Backported: Simon McVittie <simon.mcvittie@collabora.co.uk>
Comment 12 Simon McVittie 2013-02-25 12:23:46 UTC
(In reply to comment #9)
> [0.12 4/6] presence-cache: don't crash if computed_hash == NULL
> [0.12 5/6] fd.o #61433: caps hash: make all field comparisons  NULL-safe

These two also apply to Debian stable's 0.9.15.
Comment 13 Will Thompson 2013-02-26 09:27:02 UTC
(In reply to comment #10)
> Created attachment 75502 [details] [review] [review]
> [0.12 5/6] fd.o #61433: caps hash: make all field comparisons  NULL-safe
> 
> This is less targeted than wjt's version in Wocky - some of these are
> probably guaranteed to be non-NULL anyway, but it's quicker to
> g_strcmp0 everywhere.

Inspired by this, I've found some other cases which crash in the Wocky code…
Comment 14 Will Thompson 2013-02-27 08:58:48 UTC
We have been assigned CVE-2013-1769 for this issue by Kurt Seifried of the Red Hat Security Response Team.
Comment 15 Will Thompson 2013-02-27 09:50:58 UTC
The new tip of http://cgit.collabora.com/git/user/wjt/wocky/log/?h=61433-caps-hash-crash fixes two crashes caused by FORM_TYPE fields without <value>s.

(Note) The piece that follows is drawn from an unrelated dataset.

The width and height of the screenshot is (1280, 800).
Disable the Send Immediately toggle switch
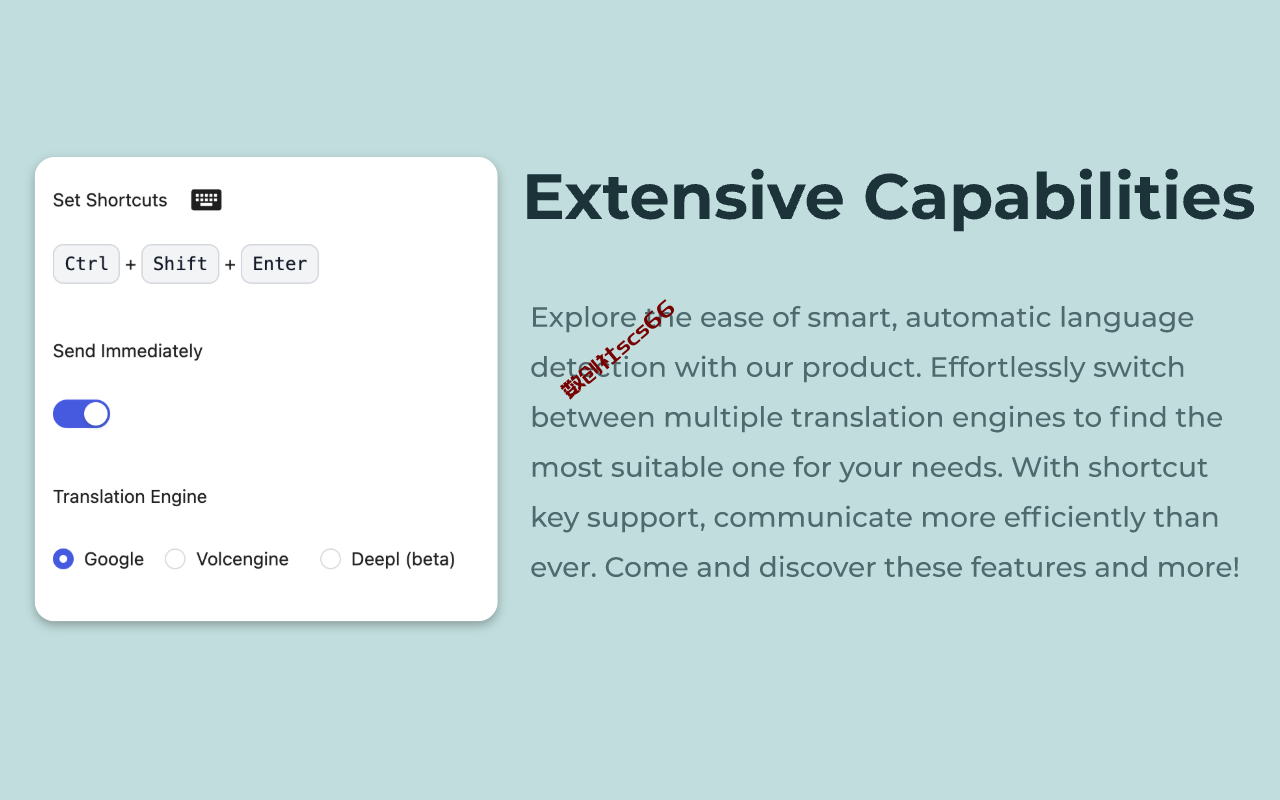click(81, 414)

http://cgit.collabora.com/git/user/wjt/wocky/log/?h=61433-caps-hash-crash-test has a test for that patch.

It also has a test for the case where FORM_TYPE has 2 <value>s, which XEP-0115 says should make the algorithm fail. Wocky currently ignores everything after the first one because raw_value_contents is not actually the raw value contents, so that test fails. This separate bug doesn't have any security impact that I can see. If Wocky were to include the extra <value>s in the hash calculation, it might be possible to collide with the hash of another form. If this:

  <field name='FORM_TYPE' type='hidden'>
    <value>bar</value>
    <value>foo</value>
  </field>
  <field name='alpha' type='text-single'>
    <value>omega</value>
  </field>

was erroneously encoded by Wocky as "…bar<foo<alpha<omega<…", this would collide with:

  <field name='FORM_TYPE' type='hidden'>
    <value>bar</value>
  </field>
  <field name='foo' type='text-single'>
    <value>alpha</value>
    <value>omega</value>
  </field>

which legitimately is encoded as "…bar<foo<alpha<omega<…". But Wocky does not do this.
Comment 16 Will Thompson 2013-03-01 12:12:52 UTC
Simon: all your 0.12 patches look fine.
Comment 17 Will Thompson 2013-03-04 12:38:11 UTC
This is fixed in 0.16.5 and 0.17.3.
Comment 18 Will Thompson 2013-06-17 21:00:42 UTC
I believe that telepathy-gabble 0.8 is also affected. Simon's backported fixes for the 0.12 branch (specifically attachment 75501 [details] [review] and attachment 75502 [details] [review]) should apply pretty cleanly and fix the bug in the 0.8 branch too.